There is a lot of risk involved in options trading. A lot of “authorities” on the subject won’t tell you this, simply because they want you to think that it’s an easy road to riches. Options can help you make money, but that doesn’t mean that it’s a simple or easy thing. If you want to be successful, you need to put the time and effort into things so that you will be successful. This takes numerous forms, and depending on what your goals are, there are at least a few things you can do to help improve your chances of success and lower the risk that you are taking on. We’ll show you a few of the easier things you can do here.
First, research the broker you are thinking of using long before you ever create an account or make a deposit. Have others had success? What are the trading forums saying? Are they certified under a securities organization? If they are a legitimate broker, there will be a lot of info about them out on the web.
Next, look at risk. We’ve talked about risk a little here and there, but risk is the major undoing of borderline traders. If you have a decent amount of skill, there’s still a strong chance that you will lose money in options.
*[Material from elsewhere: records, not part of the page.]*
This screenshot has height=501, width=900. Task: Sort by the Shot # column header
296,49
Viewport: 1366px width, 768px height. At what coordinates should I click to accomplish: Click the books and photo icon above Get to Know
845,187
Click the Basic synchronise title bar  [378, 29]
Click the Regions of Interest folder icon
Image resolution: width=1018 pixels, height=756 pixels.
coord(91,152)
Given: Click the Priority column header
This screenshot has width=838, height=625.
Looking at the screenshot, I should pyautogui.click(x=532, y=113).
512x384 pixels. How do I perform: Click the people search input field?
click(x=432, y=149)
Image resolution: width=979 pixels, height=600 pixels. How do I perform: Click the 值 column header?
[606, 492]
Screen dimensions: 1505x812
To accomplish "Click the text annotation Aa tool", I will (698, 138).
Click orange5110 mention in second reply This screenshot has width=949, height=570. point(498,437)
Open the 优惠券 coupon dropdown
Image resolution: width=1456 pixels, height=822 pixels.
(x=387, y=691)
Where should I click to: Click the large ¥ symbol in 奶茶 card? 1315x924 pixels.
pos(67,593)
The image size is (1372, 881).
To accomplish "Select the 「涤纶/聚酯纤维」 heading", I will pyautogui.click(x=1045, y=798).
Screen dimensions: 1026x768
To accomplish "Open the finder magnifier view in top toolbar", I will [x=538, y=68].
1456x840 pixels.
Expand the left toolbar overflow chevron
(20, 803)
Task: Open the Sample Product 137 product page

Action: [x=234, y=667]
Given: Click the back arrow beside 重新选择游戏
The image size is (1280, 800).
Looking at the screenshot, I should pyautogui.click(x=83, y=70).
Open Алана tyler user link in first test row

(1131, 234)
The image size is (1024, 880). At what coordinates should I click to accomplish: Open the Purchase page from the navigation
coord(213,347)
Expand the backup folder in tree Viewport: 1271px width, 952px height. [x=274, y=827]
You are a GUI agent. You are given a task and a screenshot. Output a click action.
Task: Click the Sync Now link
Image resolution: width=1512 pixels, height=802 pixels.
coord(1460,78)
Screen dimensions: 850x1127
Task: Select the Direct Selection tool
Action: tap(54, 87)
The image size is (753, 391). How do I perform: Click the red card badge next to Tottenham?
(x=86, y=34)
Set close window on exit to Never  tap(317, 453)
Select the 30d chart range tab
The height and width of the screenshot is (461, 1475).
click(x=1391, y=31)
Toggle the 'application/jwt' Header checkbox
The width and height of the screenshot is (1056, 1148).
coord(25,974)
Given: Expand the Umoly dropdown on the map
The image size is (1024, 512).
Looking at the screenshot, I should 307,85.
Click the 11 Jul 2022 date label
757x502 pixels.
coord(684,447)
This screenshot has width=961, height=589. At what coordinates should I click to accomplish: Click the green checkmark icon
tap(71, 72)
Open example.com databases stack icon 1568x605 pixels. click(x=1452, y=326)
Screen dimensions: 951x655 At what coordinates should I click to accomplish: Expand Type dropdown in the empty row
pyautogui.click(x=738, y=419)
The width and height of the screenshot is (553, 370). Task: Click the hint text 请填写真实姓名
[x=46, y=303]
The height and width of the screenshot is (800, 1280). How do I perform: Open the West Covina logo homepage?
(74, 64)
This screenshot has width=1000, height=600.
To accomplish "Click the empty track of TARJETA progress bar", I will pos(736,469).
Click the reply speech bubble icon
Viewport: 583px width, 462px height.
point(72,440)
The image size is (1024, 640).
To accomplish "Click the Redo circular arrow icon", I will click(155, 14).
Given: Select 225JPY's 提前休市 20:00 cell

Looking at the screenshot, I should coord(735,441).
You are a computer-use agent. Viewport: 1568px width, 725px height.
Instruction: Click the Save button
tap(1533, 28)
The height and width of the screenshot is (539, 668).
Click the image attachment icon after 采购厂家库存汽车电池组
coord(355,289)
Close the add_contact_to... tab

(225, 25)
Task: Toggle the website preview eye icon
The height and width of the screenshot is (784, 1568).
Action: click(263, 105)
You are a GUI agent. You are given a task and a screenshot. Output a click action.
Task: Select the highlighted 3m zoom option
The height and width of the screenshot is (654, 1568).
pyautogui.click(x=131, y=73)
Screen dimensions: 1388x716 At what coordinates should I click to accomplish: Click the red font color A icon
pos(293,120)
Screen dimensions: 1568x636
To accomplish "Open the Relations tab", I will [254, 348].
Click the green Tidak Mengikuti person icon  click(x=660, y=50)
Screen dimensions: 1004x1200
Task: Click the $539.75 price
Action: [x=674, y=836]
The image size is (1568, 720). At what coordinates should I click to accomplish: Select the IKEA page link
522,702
Think about what prevents you from making money day trading in the stock market. You could certainly probably predict that Apple will increase in price over the course of a few hours after a much better than expected earnings report comes out. But because of the cost of entry, day trading is hard. You will likely need to spend around $20 to purchase a few shares of the company, and then another $20 to sell those shares. If you expected Apple to rise by 5 percent—a huge chance—and Apple is trading at $100 per share, you would need to buy 8 shares of the company just to break even. $800 increasing by 5 percent equals a $40 increase in price. This would be if you were 100 percent correct in your prediction, too.
Most of the time, you would find that this was a silly risk to take. Major stocks rarely ever move in such a large fashion. This is too risky of a trade to make, especially on a small scale. The profit margin that is needed thanks to the cost of doing business is just too large. Trading erases some of this risk, but not all of it. You are not charged a fee for making a trade, but you do pay. This occurs when you’re incorrect in a trade. It’s a sort of two steps forward, one step back deal. When you make a correct trade, you earn a return, say 80 percent. When you’re incorrect, you lose all you risked. So, if you make three trades at $100, two right for a profit of $80 each, or $160, and one wrong, you’ve made $60 total. This hidden risk still impacts you, and needs to be accounted for.
You can do this by lowering your trade amount, using external tools like a signals service or trading robot, or by improving your trading strategy. Searching for ideal trades can help, as can finding a broker that has a better payout rate, so that this margin is slightly reduced.
Options are not a get rich quick thing. If someone tries to tell you that they are, they are likely not telling you the full truth, or they might even be trying to pull a scam over you. Don’t fall for it.